21-year-old Joe Gomez is back, after the injury that kept him out this summer, whilst the ever-dependable duo of Harry Maguire and John Stones retain their places. James Tarkowski, with two headed goals in three Premier League games with Burnley, returns to complete the centre-back list. Danny Rose, Kieran Trippier, Kyle Walker and Trent Alexander-Arnold are the World Cup’s returning fullbacks, while Manchester United’s Luke Shaw has impressed so much in the early weeks of the season to fully merit a recall. After such a testing few years, it will be a great prospect to see him back in the England fold.
England’s midfield is unchanged from the World Cup, apart from a return for the effervescent Adam Lallana. Ross Barkley, Jonjo Shelvey and Jack Cork failed to make the England returns they wanted, despite all enjoying good starts to the season. In addition, Phil Foden and James Maddison, of Manchester City and Leicester City, have been called up to England’s youth sides, instead of Gareth Southgate’s seniors.
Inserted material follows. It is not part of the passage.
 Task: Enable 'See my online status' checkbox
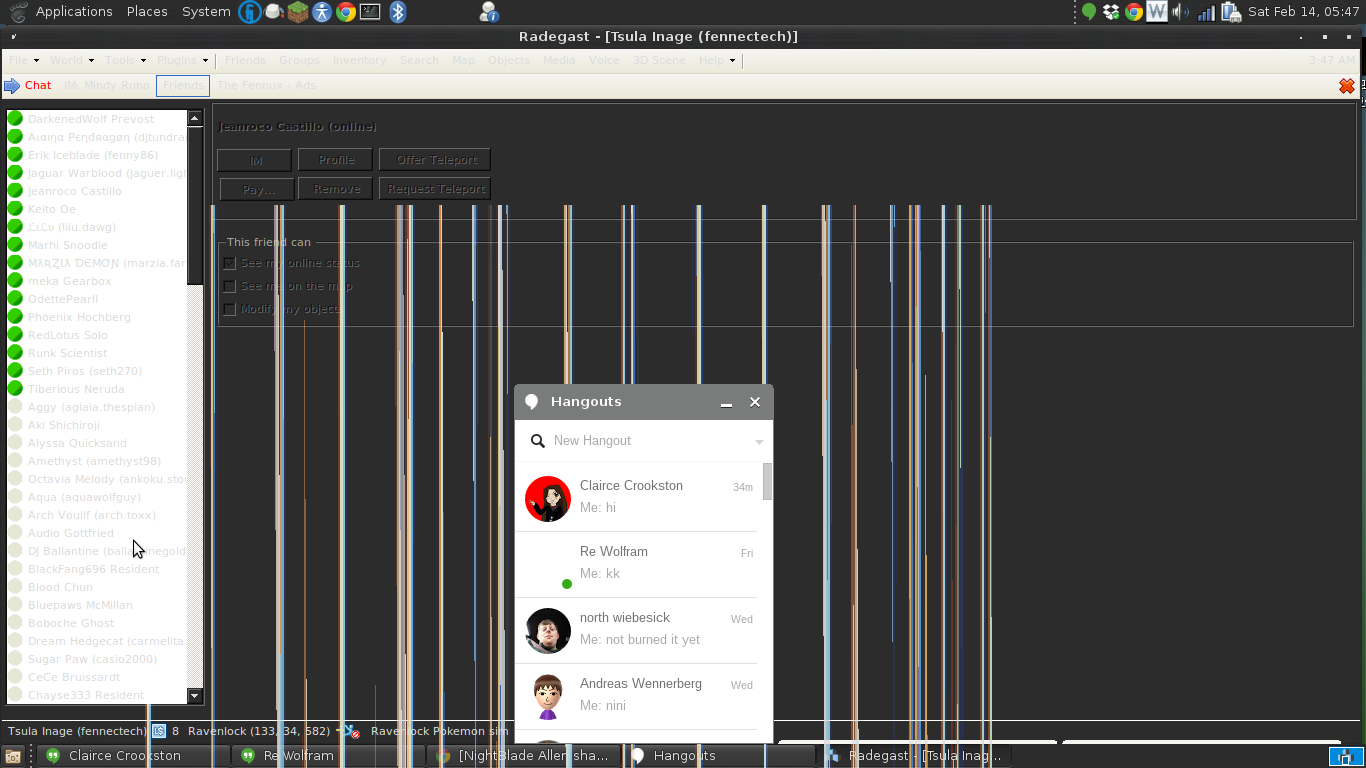click(229, 263)
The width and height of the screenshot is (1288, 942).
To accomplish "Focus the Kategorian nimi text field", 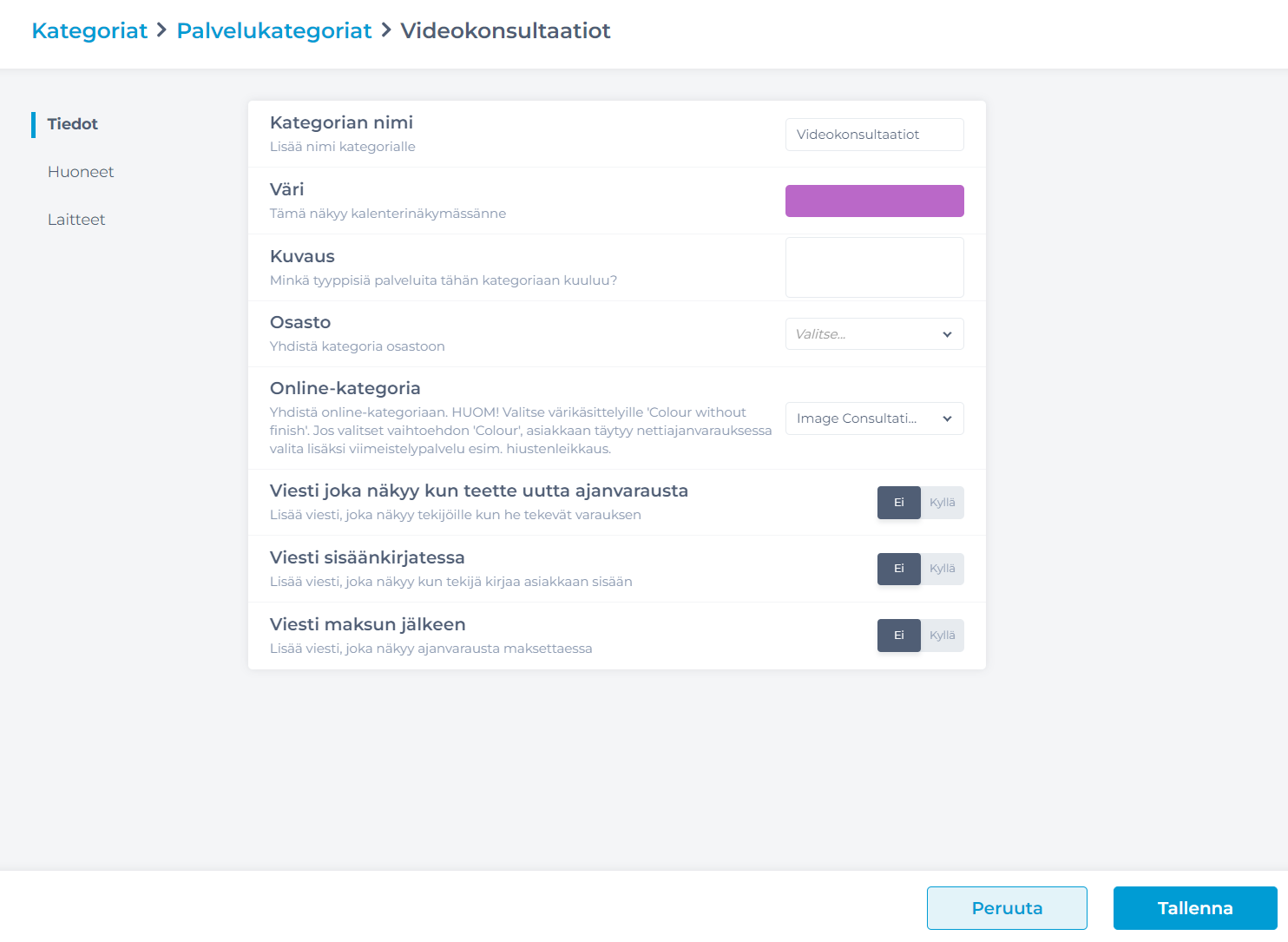I will (x=875, y=135).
In attack, under-21 stars Dominic Calvert-Lewin, Tammy Abraham and Dominic Solanke have all been snubbed through a lack of first-team club football. Daniel Sturridge and Callum Wilson can consider themselves unlucky to have been left out. Jamie Vardy’s so-called ‘retirement’ has not translated into a free spot for a new striker. Instead, Southgate called up more defenders. Harry Kane, Raheem Sterling, Danny Welbeck and Marcus Rashford are the chosen forwards.
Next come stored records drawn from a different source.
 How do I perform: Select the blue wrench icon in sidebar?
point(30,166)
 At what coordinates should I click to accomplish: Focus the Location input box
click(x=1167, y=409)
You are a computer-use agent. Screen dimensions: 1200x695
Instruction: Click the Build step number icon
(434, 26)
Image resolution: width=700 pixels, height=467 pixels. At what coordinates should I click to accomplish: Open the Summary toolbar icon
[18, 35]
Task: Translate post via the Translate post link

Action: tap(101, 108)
The stepping aside of three senior England players means Gareth Southgate’s Three Lions are now even less experienced than they were at the World Cup. The current 23 have an average of just 21 caps and 2 goals. Only two of the 23 have scored more than three England goals. Raheem Sterling is the most capped player; he’s 23 years of age.
There are undoubtedly advantages of having a young side – we saw them as England reached the semi-finals this summer. However, that is only possible with good leadership. Gareth Southgate talked a lot during the World Cup about his ‘leadership team’. This was, and still will be, a group of five or six players with certain leadership abilities. Included players are the likes of Harry Kane, Jordan Henderson and Fabian Delph. The role that these players play, both on and off the pitch, is key if England are to pick up where they left off, this month.
This was a loyal squad selection from the manager. We shall see how it pans out…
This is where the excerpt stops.